Alternatively, St.George may choose to arrange a Transfer to occur on an Exchange Date. In those circumstances, Holders would be notified and on the Exchange Date they will receive $100 from the Third Party Purchaser(s) for each CPS II that was Transferred.

Conversion may not occur under Exchange

St.George must not choose conversion into Ordinary Shares as the mechanism of Exchange if the VWAP of Ordinary Shares (adjusted for the 1.0% Conversion Discount) is less than 55% of the Issue Share Price on the second Business Day before an Exchange Notice is to be issued.

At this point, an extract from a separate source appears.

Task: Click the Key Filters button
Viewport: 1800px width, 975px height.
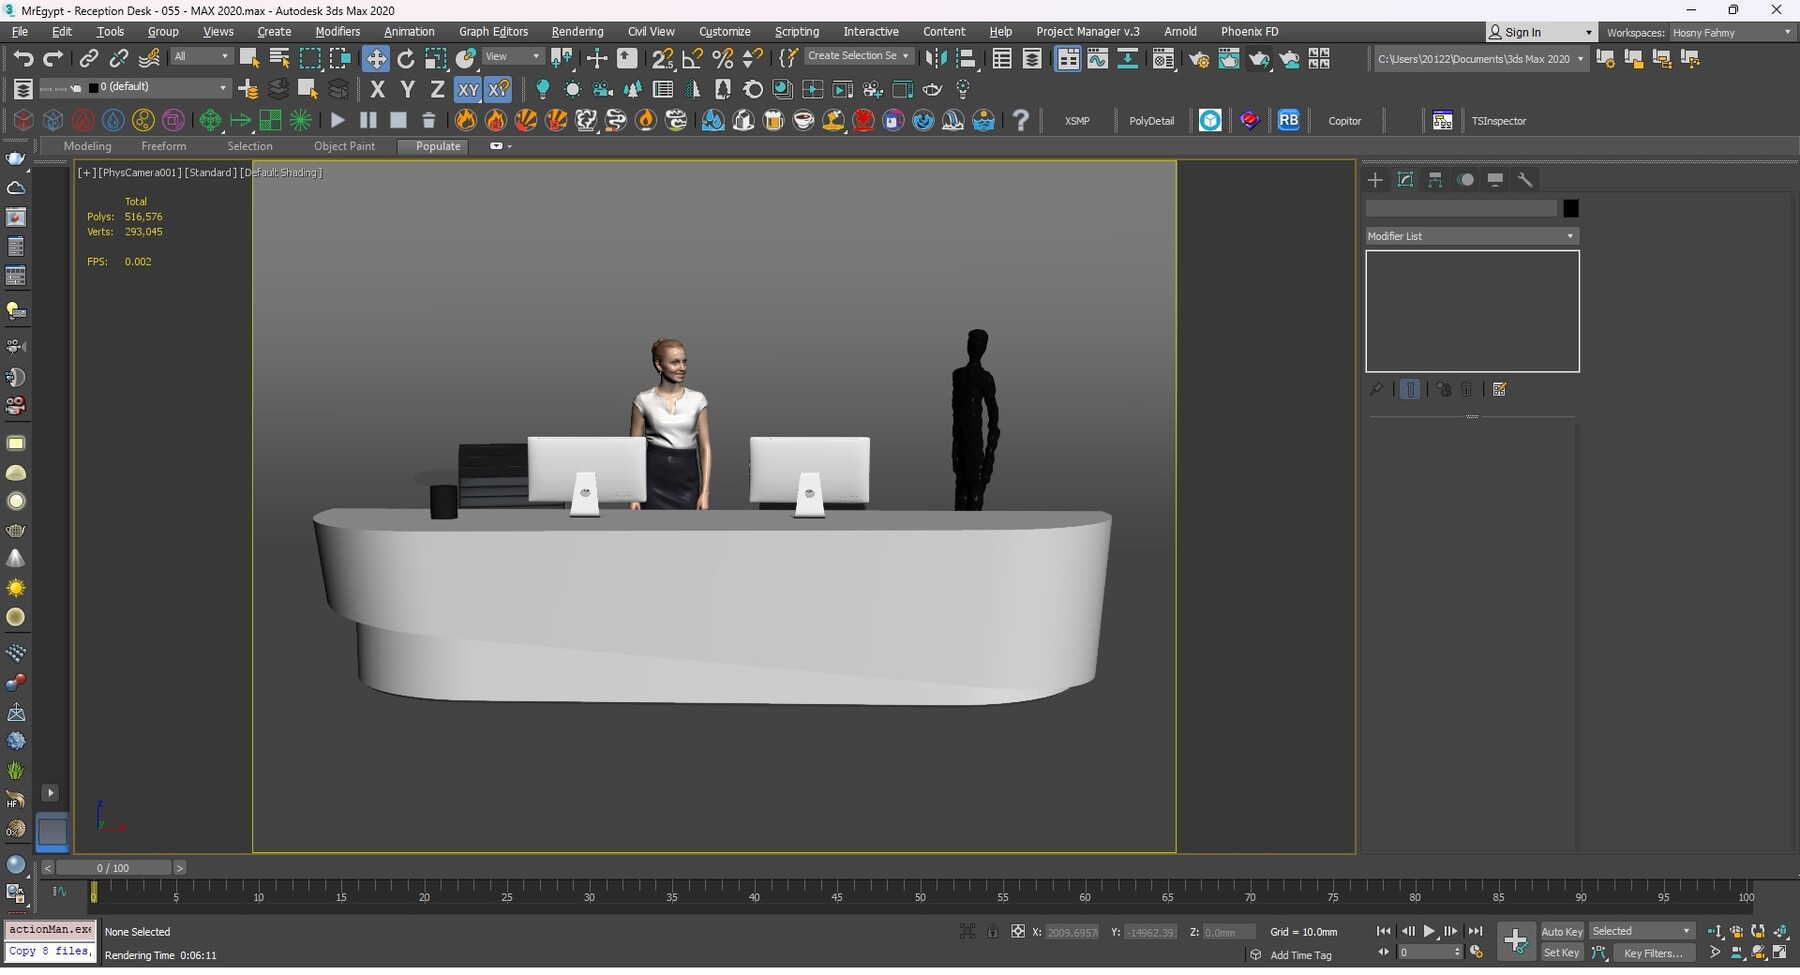Action: 1654,953
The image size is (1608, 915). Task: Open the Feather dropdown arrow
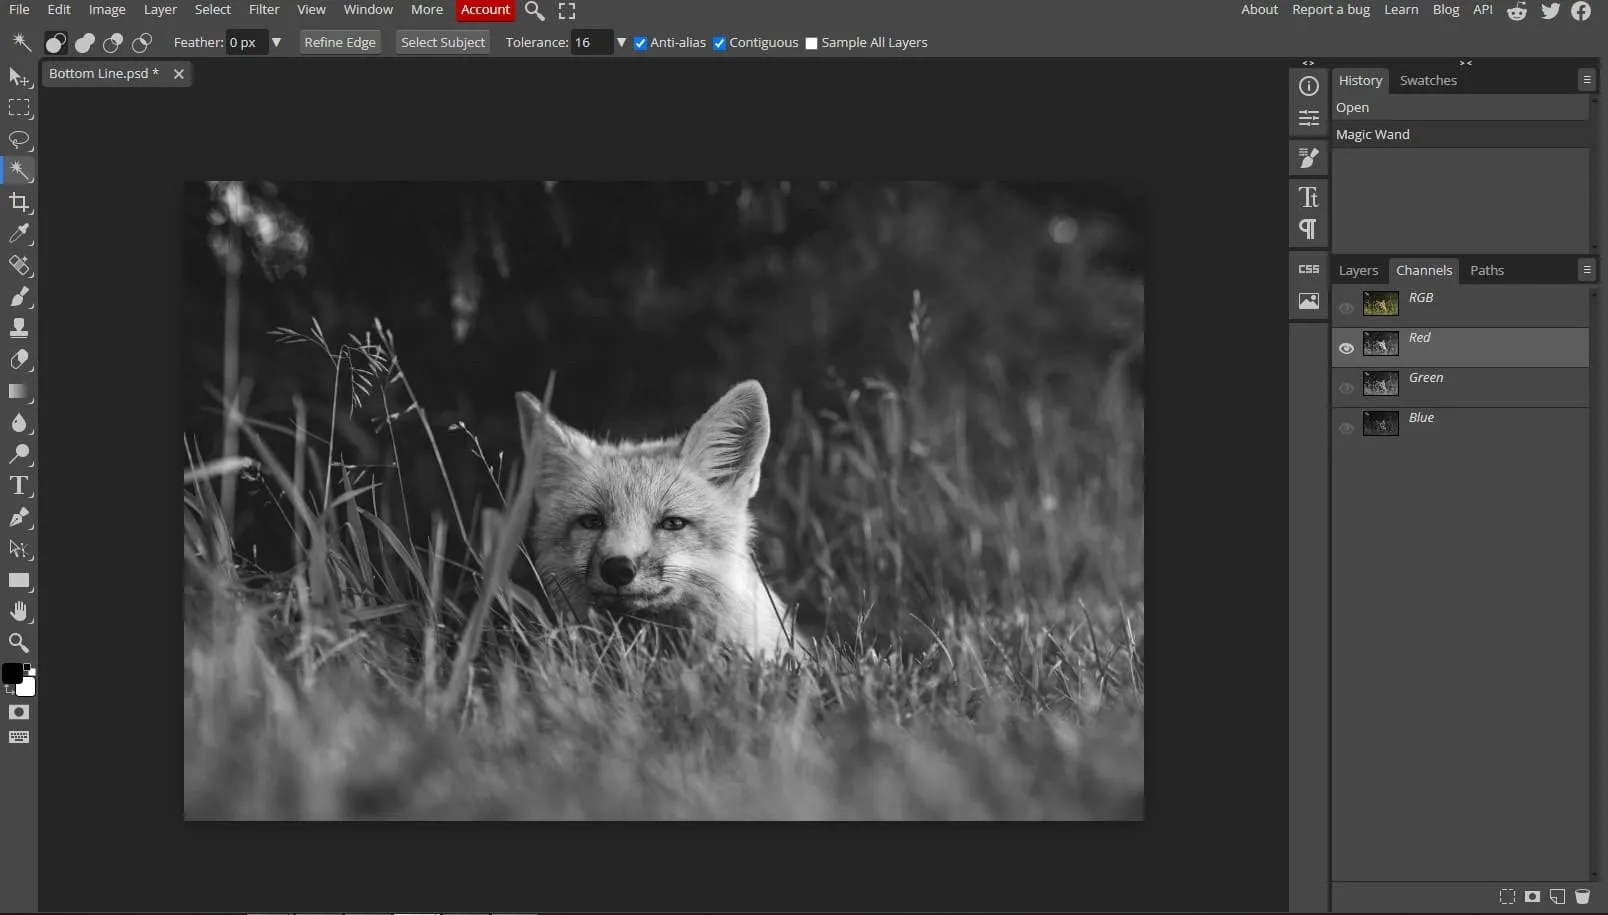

If conversion into Ordinary Shares is chosen as the mechanism of Exchange, and on the Exchange Date the actual Conversion Number is equal to or greater than the Maximum Conversion Number, then conversion will not occur at that date and CPS II will remain on issue. In these circumstances, St.George must issue another Exchange Notice (which can include a choice by St.George to redeem, buy-back or cancel all CPS II for $100 each) or arrange a Transfer of all CPS II on issue.

Exchange by holders

Holders have no right to request Exchange.

Conversion Number

Upon conversion of CPS II into Ordinary Shares, the Conversion Number will be calculated by dividing:

  • $100 per CPS II; by
  • the VWAP of Ordinary Shares during the 20 Business Days immediately preceding, but not including, the Exchange Date—with that VWAP reduced by the 1.0% Conversion Discount.

Ranking on winding up

CPS II are not deposit liabilities of St.George.

CPS II rank for payment on a winding up of St.George ahead of Ordinary Shares, equal with CPS, SPS and SAINTS, but behind all depositors and creditors of St.George.